There are 167 SHARE housing units in total, located in clusters throughout Cork city: in Blackpool, Shandon Street, Sheare's Street, Grattan Street, Abbey Street, Blarney Street and Sunday's Well. These facilities are a mix of sheltered housing, apartments and small individual homes, each with "all the modern requirements" and fully furnished. Here the elderly have "the freedom of their own comfortable space in a safe environment", and are provided with a number of practical services; including medical treatments, meals, laundry services and support networks as necessary.

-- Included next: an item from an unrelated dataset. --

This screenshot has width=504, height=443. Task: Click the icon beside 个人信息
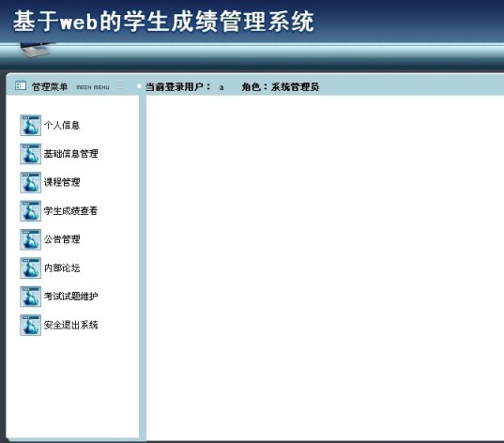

Additionally, there is the Day Care Centre at Sheare's Street, "a really homely centre for elderly people, with practical and fun activities." Activities available include dance, arts and crafts, bingo, darts, quiz games, knitting, sewing, baking, card games, snooker and drama. Maintaining, managing and refurbishing these facilities requires continuous funding. As the chairman of the 2007 Executive, Kevin Olden, said:

We just want to get the job done and keep improving and maintaining the houses and the facilities at the Day Care Centre. We need all the help we can get – it's a challenge to keep the thing going and we want to keep up the standards and services S.H.A.R.E. has worked hard for over the last 38 years.

==Recognition and media coverage==

Since the opening of the first SHARE homes in 1976, complexes have been opened by Taoiseach Jack Lynch, President Hillery, President Mary Robinson, then Minister for Health and Children Micheál Martin TD, and the various Lord Mayors of Cork. On the opening of the 100th SHARE house, President Hillery said: "SHARE's achievements demonstrate a generosity and dedication on the part of young people which is an inspiration and challenge to us all". In 2002, the SHARE Day Care Centre was visited by President Mary McAleese. Later, in 2006, President McAleese acknowledged the work "which changed bad lives into good."

Each year since Br. Jerome's death, the Br. Jerome Lecture has been held in his honour, on social issues and the involvement of SHARE in the community. Guest speakers in the past have included Micheál Martin, Pat Cox and Taoiseach Bertie Ahern. The Taoiseach described the SHARE project as "a model of active citizenship", "character building" and "satisfying and empowering":

"None of this would have happened without the pioneering spirit, activism and leadership skills of Brother Jerome. He was, truly, a man who was ahead of his time. I think it is particularly appropriate that the Day Care Centre is named after him. Loneliness is itself a form of poverty and the Brother Jerome Kelly Day Care Centre and the social activities which the students organise around it do so much to alleviate this. Together, they bring a lot of joy to residents and visitors, which is a very fitting memorial to his life and work."

The work of SHARE has also received significant attention in both local, national and international media over the years. The British newspaper The Guardian described the project as "Imaginative, courageous and exciting", while Dick Cross of The Irish Independent labelled it as: "One of the most imaginative and practical projects ever undertaken in this country". Tom McSweeney of RTÉ said the "exciting venture by Cork's youth has brought new life to the old city", and similarly Padraigh O'Morain of The Irish Times described it as "one of Ireland's great success stories". In 2005, it was further acclaimed as a demonstration of "the magnificent generosity of the Cork people".

In 2007, the SHARE residents endorsed the organisation's 38th Christmas Fast & Fundraising Campaign. During part of the collection, eight members of the Executive sang a version of "Winter Wonderland" in Daunt Square for Irish radio station 2FM.